Puskesmas Jadi Ujung Tombak Penanganan Gangguan Jiwa
Oleh
DEONISIA ARLINTA
·3 menit baca
Penanganan gangguan kesehatan jiwa, termasuk skizofrenia, belum optimal. Untuk meningkatkan akses layanan, peran puskesmas menangani masalah itu harus diperkuat.
JAKARTA, KOMPAS —Puskesmas sebagai fasilitas kesehatan tingkat pertama menjadi ujung tombak penanganan skizofrenia. Penanganan ini meliputi penemuan kasus, inisiasi pengobatan dini, dan memastikan keberlanjutan pengobatan pasien. Untuk itu, kompetensi tenaga kesehatan di puskesmas terkait kesehatan jiwa perlu ditingkatkan.

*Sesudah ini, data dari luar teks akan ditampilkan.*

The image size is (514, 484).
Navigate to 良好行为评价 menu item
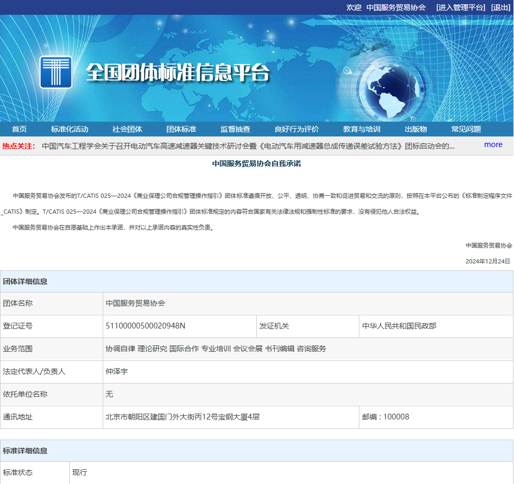(296, 129)
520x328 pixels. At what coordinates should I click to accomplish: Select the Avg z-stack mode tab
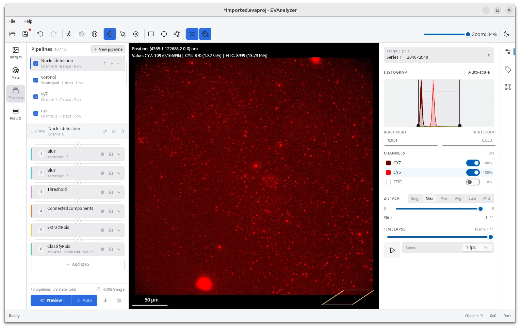[458, 198]
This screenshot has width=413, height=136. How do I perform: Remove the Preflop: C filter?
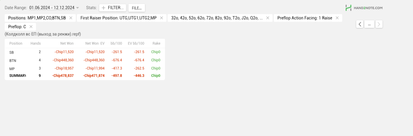click(31, 27)
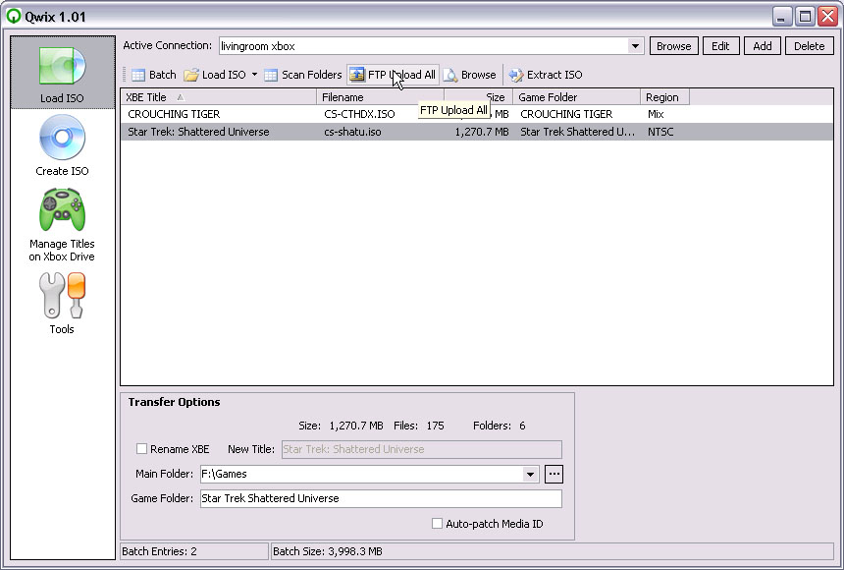Click the Batch toolbar icon
Image resolution: width=844 pixels, height=570 pixels.
click(152, 74)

Menurut Organisasi Kesehatan Dunia (WHO), skizofrenia adalah jenis gangguan jiwa parah. Gejalanya ditandai banyaknya gangguan pikiran, memengaruhi bahasa dan persepsi. Orang dengan skizofrenia kerap disertai pengalaman psikotik seperti mendengar suara atau delusi.
Ketua Perhimpunan Dokter Spesialis Kedokteran Jiwa Indonesia Eka Viora menyatakan, layanan kesehatan jiwa tak bisa hanya dilakukan psikiater atau dokter spesialis kedokteran jiwa karena jumlahnya amat terbatas di Indonesia. Rasio psikiater dengan jumlah penduduk 0,4 orang per 100.000 jiwa atau 4 orang per 1 juta penduduk.

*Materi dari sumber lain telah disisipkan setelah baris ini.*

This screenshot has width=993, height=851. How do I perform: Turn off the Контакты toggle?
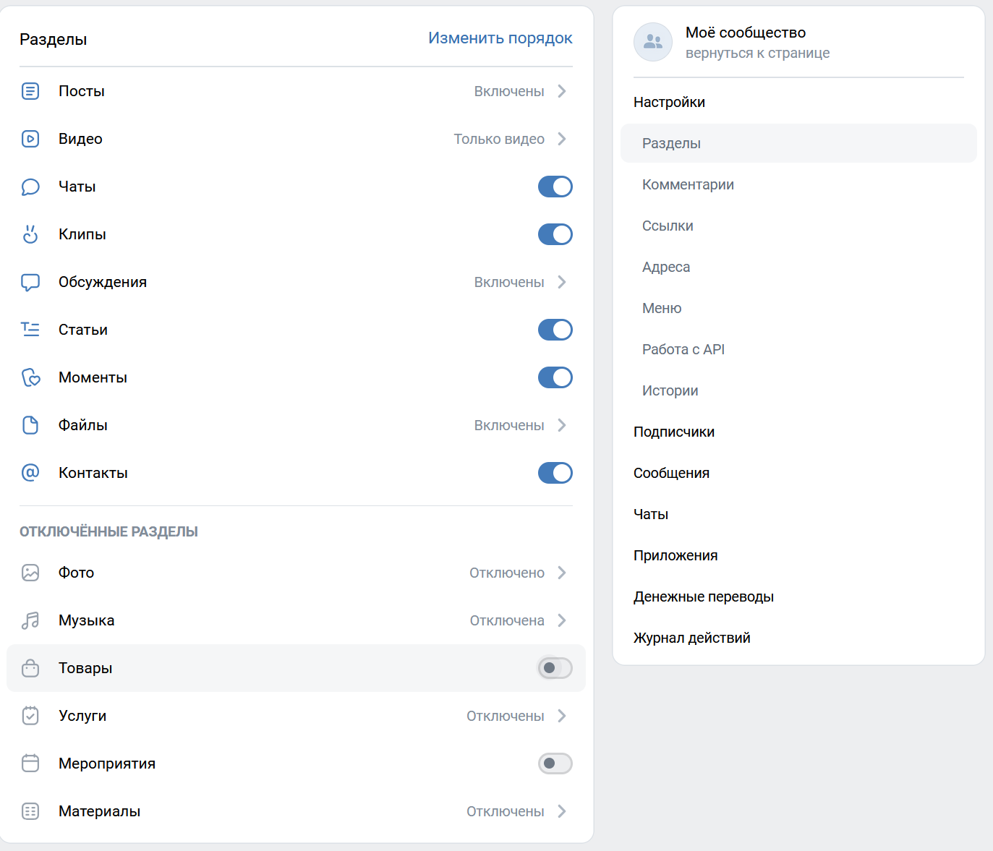[555, 473]
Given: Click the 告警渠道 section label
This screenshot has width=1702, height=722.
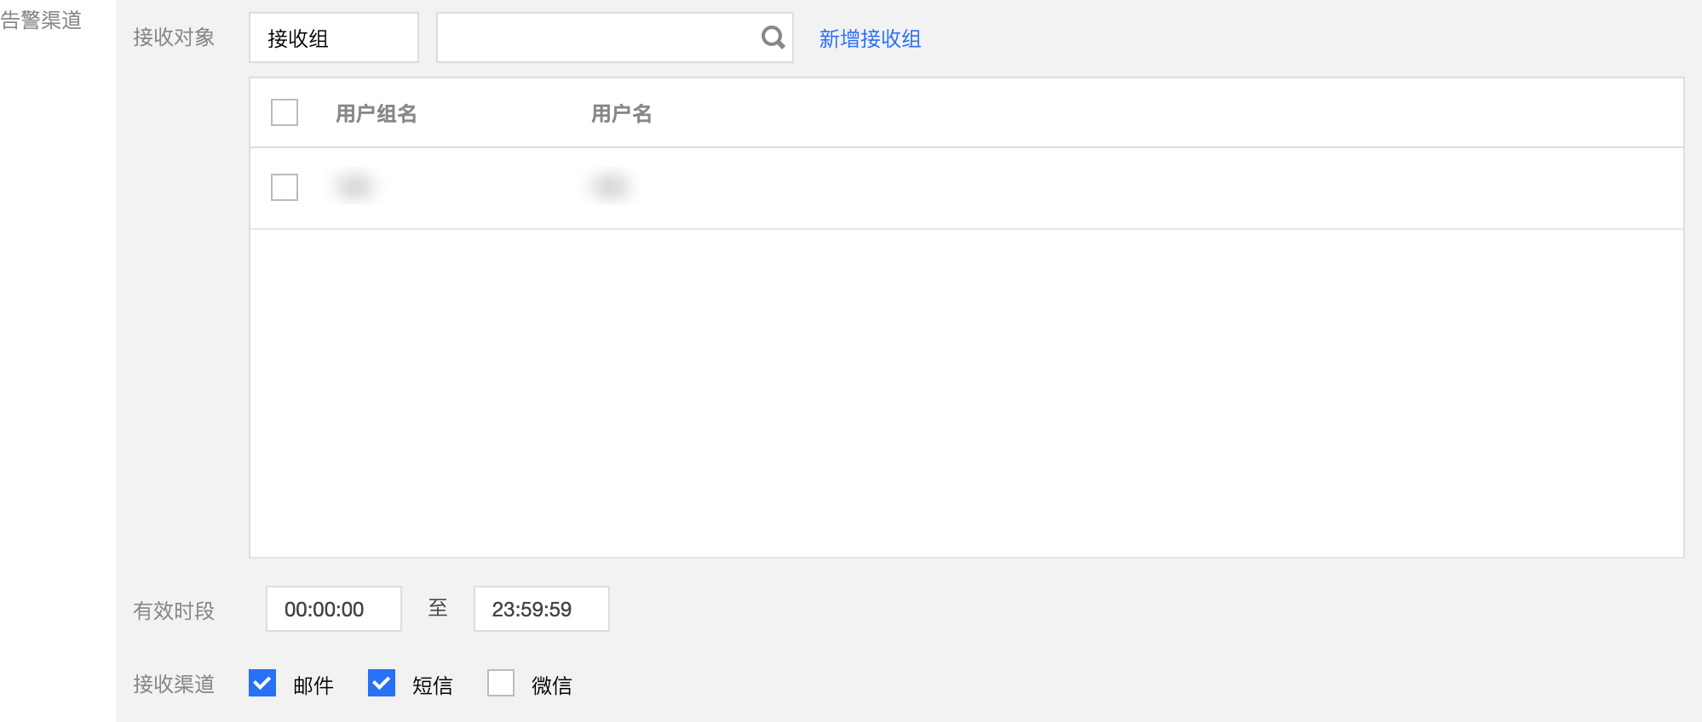Looking at the screenshot, I should click(x=41, y=20).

”Jumlah ini amat sedikit. Untuk itu, perlu penguatan layanan kesehatan primer agar warga tetap mendapat akses layanan kesehatan jiwa bermutu. Perlu dipastikan kompetensi dokter di puskesmas dalam menangani orang dengan gangguan jiwa. Sebab, butuh upaya komprehensif dalam menangani orang dengan skizofrenia,” ujarnya di sela-sela Forum Kesehatan Mental Asia Tenggara 2018 di Jakarta, Kamis (30/8/2018).
Menurut riset kesehatan dasar 2013, prevalensi gangguan jiwa emosional untuk usia 15 tahun ke atas 14 juta orang atau 6 persen dari jumlah total penduduk Indonesia. Adapun prevalensi gangguan jiwa berat seperti skizofrenia sekitar 400.000 orang atau 1,7 per 1.000 penduduk.

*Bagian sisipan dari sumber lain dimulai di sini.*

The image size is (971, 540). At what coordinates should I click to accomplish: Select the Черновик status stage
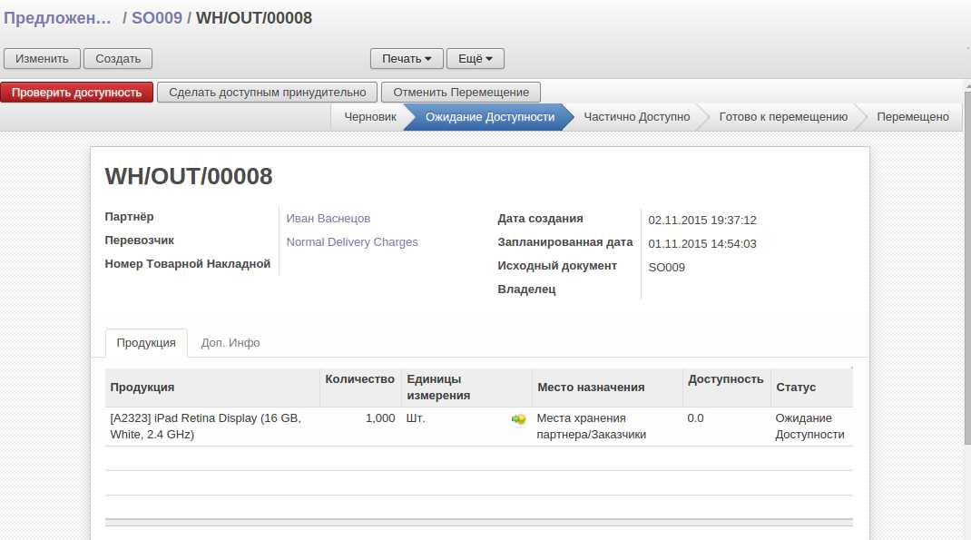370,117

Melalui program Indonesia Sehat dengan pendekatan keluarga, pemerintah berkomitmen mewujudkan perbaikan kesehatan jiwa di masyarakat. Dalam program itu, ada 12 indikator utama kesehatan keluarga, salah satunya penderita gangguan jiwa mendapat terapi.
Sekretaris Direktorat Jenderal Pengendalian dan Penanganan Penyakit Kementerian Kesehatan Asjikin Iman Hidayat Dachlan memaparkan, pendidikan kedokteran di sejumlah perguruan tinggi belum menjangkau kemampuan menangani orang dengan gangguan jiwa (ODGJ).
”Pendidikan kedokteran ataupun keperawatan baru sampai tahap menemukan kasus gangguan jiwa. Jadi saat praktik di puskesmas, mereka belum bisa mengobati pasien gangguan jiwa ringan,” ujarnya.
Pendidikan kedokteran ataupun keperawatan baru sampai tahap menemukan kasus gangguan jiwa. Jadi saat praktik di puskesmas, mereka belum bisa mengobati pasien gangguan jiwa ringan.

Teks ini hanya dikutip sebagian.